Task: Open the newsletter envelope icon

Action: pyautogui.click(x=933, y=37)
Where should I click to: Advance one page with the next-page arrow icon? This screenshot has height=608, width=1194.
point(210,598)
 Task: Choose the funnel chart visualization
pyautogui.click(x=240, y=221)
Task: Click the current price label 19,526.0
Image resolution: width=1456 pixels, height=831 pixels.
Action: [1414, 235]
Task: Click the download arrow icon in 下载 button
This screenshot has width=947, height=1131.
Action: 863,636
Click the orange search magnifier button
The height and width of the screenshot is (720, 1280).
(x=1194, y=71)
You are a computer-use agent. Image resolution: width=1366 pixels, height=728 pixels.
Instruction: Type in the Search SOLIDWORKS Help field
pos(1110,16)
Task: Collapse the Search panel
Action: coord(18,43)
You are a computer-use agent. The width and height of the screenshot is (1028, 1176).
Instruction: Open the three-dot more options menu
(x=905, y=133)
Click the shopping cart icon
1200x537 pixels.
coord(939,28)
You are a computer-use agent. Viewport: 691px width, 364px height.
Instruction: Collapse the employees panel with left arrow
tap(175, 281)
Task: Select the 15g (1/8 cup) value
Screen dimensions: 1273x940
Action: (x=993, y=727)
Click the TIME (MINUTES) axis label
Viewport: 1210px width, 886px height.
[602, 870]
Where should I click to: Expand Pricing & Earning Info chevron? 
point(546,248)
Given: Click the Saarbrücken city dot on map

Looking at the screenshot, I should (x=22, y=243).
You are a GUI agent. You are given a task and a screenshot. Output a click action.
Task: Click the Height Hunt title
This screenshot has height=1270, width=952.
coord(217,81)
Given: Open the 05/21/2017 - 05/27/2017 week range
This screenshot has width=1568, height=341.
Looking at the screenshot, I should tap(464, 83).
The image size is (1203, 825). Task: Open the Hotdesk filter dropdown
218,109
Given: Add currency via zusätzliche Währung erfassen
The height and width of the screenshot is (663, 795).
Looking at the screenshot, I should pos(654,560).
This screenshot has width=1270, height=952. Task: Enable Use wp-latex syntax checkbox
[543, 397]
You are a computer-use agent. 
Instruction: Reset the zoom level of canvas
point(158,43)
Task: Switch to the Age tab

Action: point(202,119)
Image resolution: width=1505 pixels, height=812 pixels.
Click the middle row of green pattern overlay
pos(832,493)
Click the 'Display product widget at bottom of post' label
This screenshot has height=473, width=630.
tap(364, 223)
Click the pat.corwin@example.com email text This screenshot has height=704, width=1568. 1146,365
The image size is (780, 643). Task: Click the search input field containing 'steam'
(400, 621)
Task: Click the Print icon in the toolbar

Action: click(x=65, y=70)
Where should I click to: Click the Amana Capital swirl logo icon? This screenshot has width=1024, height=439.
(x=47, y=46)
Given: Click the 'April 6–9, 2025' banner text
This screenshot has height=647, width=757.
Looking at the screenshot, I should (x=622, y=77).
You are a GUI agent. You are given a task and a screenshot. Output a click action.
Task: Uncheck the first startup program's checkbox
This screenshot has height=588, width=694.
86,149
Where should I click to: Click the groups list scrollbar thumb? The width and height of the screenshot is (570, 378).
• • • • • • •
## Action item
Line by line, reproduce the records above exactly.

## Finished exercise
Task: Open the newsletter envelope icon

Action: pyautogui.click(x=933, y=37)
Where should I click to: Advance one page with the next-page arrow icon? This screenshot has height=608, width=1194.
point(210,598)
 Task: Choose the funnel chart visualization
pyautogui.click(x=240, y=221)
Task: Click the current price label 19,526.0
Image resolution: width=1456 pixels, height=831 pixels.
Action: [1414, 235]
Task: Click the download arrow icon in 下载 button
This screenshot has width=947, height=1131.
Action: 863,636
Click the orange search magnifier button
The height and width of the screenshot is (720, 1280).
(x=1194, y=71)
You are a computer-use agent. Image resolution: width=1366 pixels, height=728 pixels.
Instruction: Type in the Search SOLIDWORKS Help field
pos(1110,16)
Task: Collapse the Search panel
Action: coord(18,43)
You are a computer-use agent. The width and height of the screenshot is (1028, 1176).
Instruction: Open the three-dot more options menu
(x=905, y=133)
Click the shopping cart icon
1200x537 pixels.
coord(939,28)
You are a computer-use agent. Viewport: 691px width, 364px height.
Instruction: Collapse the employees panel with left arrow
tap(175, 281)
Task: Select the 15g (1/8 cup) value
Screen dimensions: 1273x940
Action: (x=993, y=727)
Click the TIME (MINUTES) axis label
Viewport: 1210px width, 886px height.
[602, 870]
Where should I click to: Expand Pricing & Earning Info chevron? 
point(546,248)
Given: Click the Saarbrücken city dot on map

Looking at the screenshot, I should (x=22, y=243).
You are a GUI agent. You are given a task and a screenshot. Output a click action.
Task: Click the Height Hunt title
This screenshot has height=1270, width=952.
coord(217,81)
Given: Open the 05/21/2017 - 05/27/2017 week range
This screenshot has width=1568, height=341.
Looking at the screenshot, I should tap(464, 83).
The image size is (1203, 825). Task: Open the Hotdesk filter dropdown
218,109
Given: Add currency via zusätzliche Währung erfassen
The height and width of the screenshot is (663, 795).
Looking at the screenshot, I should pos(654,560).
This screenshot has width=1270, height=952. Task: Enable Use wp-latex syntax checkbox
[543, 397]
You are a computer-use agent. 
Instruction: Reset the zoom level of canvas
point(158,43)
Task: Switch to the Age tab

Action: point(202,119)
Image resolution: width=1505 pixels, height=812 pixels.
Click the middle row of green pattern overlay
pos(832,493)
Click the 'Display product widget at bottom of post' label
This screenshot has height=473, width=630.
tap(364, 223)
Click the pat.corwin@example.com email text This screenshot has height=704, width=1568. 1146,365
The image size is (780, 643). Task: Click the search input field containing 'steam'
(400, 621)
Task: Click the Print icon in the toolbar

Action: click(x=65, y=70)
Where should I click to: Click the Amana Capital swirl logo icon? This screenshot has width=1024, height=439.
(x=47, y=46)
Given: Click the 'April 6–9, 2025' banner text
This screenshot has height=647, width=757.
Looking at the screenshot, I should (x=622, y=77).
You are a GUI agent. You are given a task and a screenshot. Output a click action.
Task: Uncheck the first startup program's checkbox
This screenshot has height=588, width=694.
86,149
Where should I click to: Click the groups list scrollbar thumb? The width and height of the screenshot is (570, 378).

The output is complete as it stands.